There are several key points here from our own testing and awareness of these will support the configuration of the Parallel Scan feature for your environment:

  1. The effectiveness of Parallel Scan is subject to the size of the dataset and the amount of latency between source and target. Therefore the performance benefits should be assessed on a per migration basis. There can be no general statements about Parallel Scan across the board as each individual migration has different characteristics which will affect how this approach behaves. Comparative assessment from our own testing produced positive changes for all key perfomance metrics in most cases.

  2. Allocation from the global scan pool is percentage based and weighted by default based on migration priority. Caution should be exercised when changing global default values to avoid potential problems with scalability & concurrency. Any such changes should be controlled and gradual in order to determine their effect.

  3. Default settings have been assessed in terms of stability, scalability, and reliability, and should provide tangible net improvements to base completion times. When tuning default values for the size of the global scan pool, for migration priority or for an individual migration, a maximum of 50 scan threads per migration should be sufficient in most extreme, latency-dependent use cases.

  4. Avoid over-allocation from the global scan pool. While possible, this is unnecessary and inefficient. No hard limits typically apply to the number of threads per process, however threads are indirectly determined by available system resources e.g. memory. For edge cases with near-zero latency, it is possible for the original scan type (two-way scan) to match or even out-perform Parallel Scan.

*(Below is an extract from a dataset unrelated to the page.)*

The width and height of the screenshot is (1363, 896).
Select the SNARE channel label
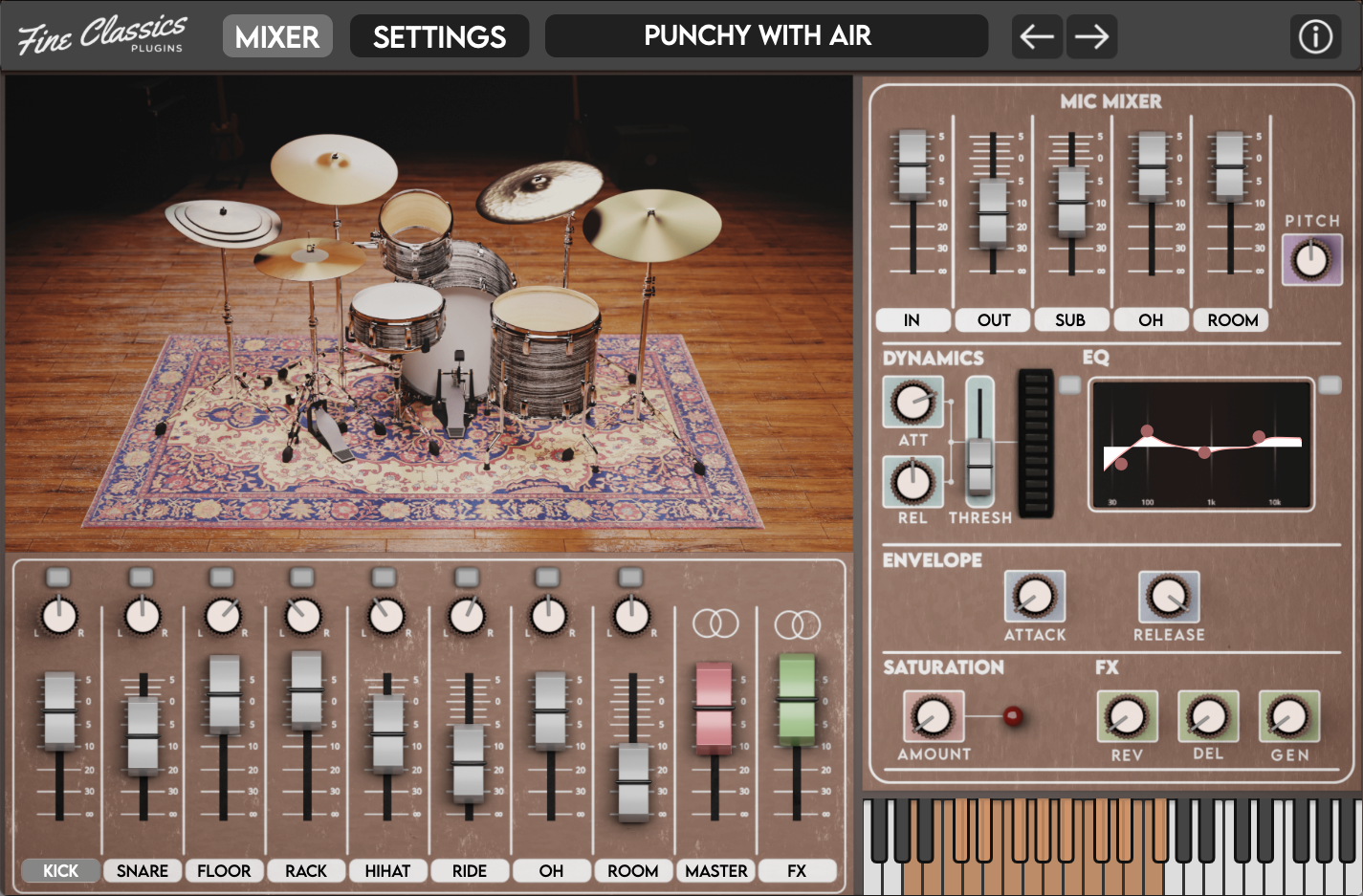tap(143, 870)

Rather than dialing up the settings as far as possible resulting in each migration requesting a large number from the global scan pool, a lower-risk strategy involves small changes to each setting followed by testing.

  5. Since Parallel Scan does not control the migration lifecycle, consider limiting Running Migrations with considerations for efficiency, quality, and resource optimization. Parallel Scan should now provide mitigation in this area where previously this was constrained.

  6. Increasing the LDM Heap size (JVM_MAX_MEM) for Parallel Scan may be necessary to support environments creating a high volume of pending regions. The number of pending regions should not exceed the total number of directories (per migration). To avoid excessive memory pressures and risk of producing an out of memory error, we recommend limiting the number of Running Migrations.

  7. Parallel Scan with ChecksumActionPolicy enabled is not recommended at this time.

  8. Scanner Statistics have been introduced via the API (/stats/scannerPoolStats), providing a range of scanner related performance metrics. There is currently no runtime logging so usage requires a metric collection script and offline analysis.

  9. The impact on the source filesystem was also evaluated. The conclusion was that the use of parallelism was delivering a more optimal return with consumption levels remaining relatively low and no indications of stress. Note that Parallel Scan is expected to reduce redundant RPC calls.

  10. In summary, Parallel Scan provides the necessary percentage based tunables to manage scanning load on system resources, with efficiencies related to the distributed nature of the data structure. Any tuning for your environment is fundamentally empirical so will require experimentation to achieve your optimal solution driven by the evidence produced from your own testing.